Why China Agritech Is Important
With the Court’s decisive and swiftly-issued ruling in China Agritech, federal courts now have a clear directive not to allow untimely, successive class actions merely because an earlier-in-time class action tolled individual claims while the court considered whether to certify a class. Thus, companies involved in class actions have a shield to employ against additional class suits brought by members of the putative class after class certification denial if the statute of limitations applicable to that putative class has expired. That said, the Court’s emphasis on early adjudication of class certification under Rule 23, and the need for any plaintiff—or plaintiff’s attorney—seeking to lead a class to come forward early, could result in additional, competing class actions being filed prior to the expiration of the limitations period. The Court discounts this possibility, but only time will tell.
 No. 17-432, 2018 WL 2767565 (U.S. June 11, 2018).
 Id. at *3.
 Id. at *10.
 See 414 U.S. 538, 550-51 (1974).
 462 U.S. 345, 350 (1983).
 See Phipps v. Wal-Mart Stores, Inc., 792 F.3d 637, 640 (6th Cir. 2015); Sawyer v. Atlas Heating & Sheet Metal Works, Inc., 642 F.3d 560, 562-64 (7th Cir. 2011); Resh v. China Agritech, Inc., 857 F.3d 994, 1004 (9th Cir. 2017).

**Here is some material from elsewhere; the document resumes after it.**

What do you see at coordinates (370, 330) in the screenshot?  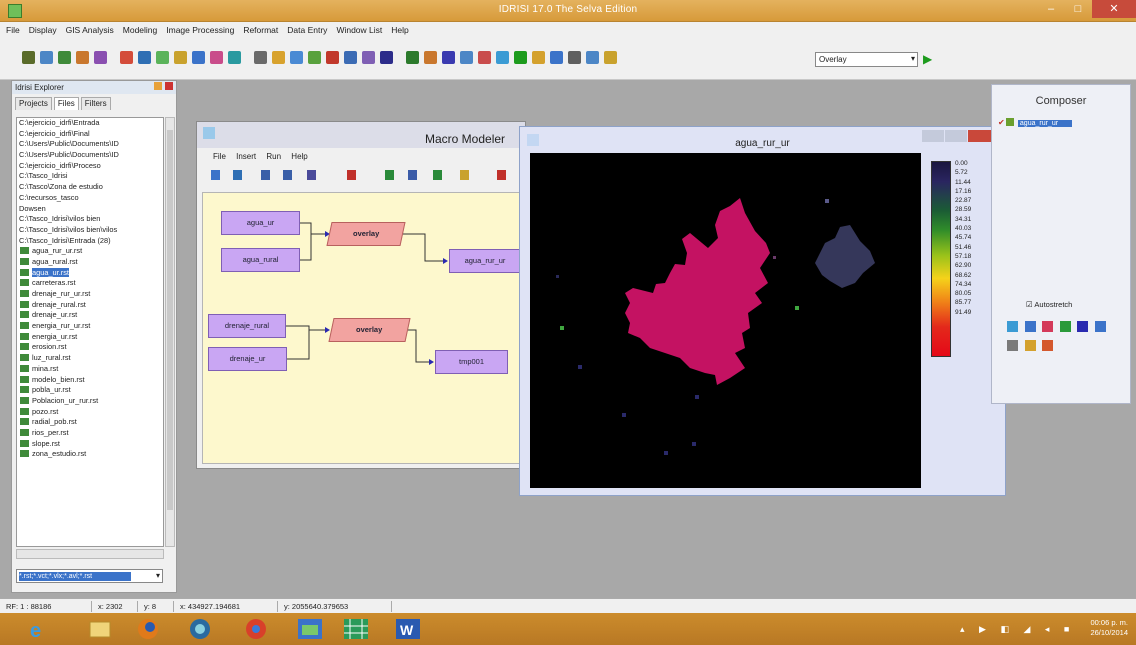 I see `model-node-overlay-2: overlay` at bounding box center [370, 330].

 See Basch v. Ground Round, Inc., 139 F.3d 6, 11 (1st Cir. 1998); Korwek v. Hunt, 827 F.2d 874, 879 (2d Cir. 1987); Salazar-Calderon v. Presidio Valley Farmers Ass’n, 765 F.2d 1334, 1351 (5th Cir. 1985); Griffin v. Singletary, 17 F.3d 356, 359 (11th Cir. 1994).
 Resh v. China Agritech, Inc., No. CV1405083RGKPJWX, 2014 WL 12599849, at *2 (C.D. Cal. Dec. 1, 2014), rev’d, 857 F.3d 994 (9th Cir. 2017).
 Id. at *3-5.
 Resh v. China Agritech, Inc., 857 F.3d 994, 1004 (9th Cir.).
 China Agritech, 2018 WL 2767565, at *2.
 Id. at *1.
 Id. at *6.
 Id. at *7.
 Id. at *6 (emphasis in original).
 Id. at *8.
 China Agritech, 2018 WL 2767565, at *12 (Sotomayor, J., concurring in judgment only).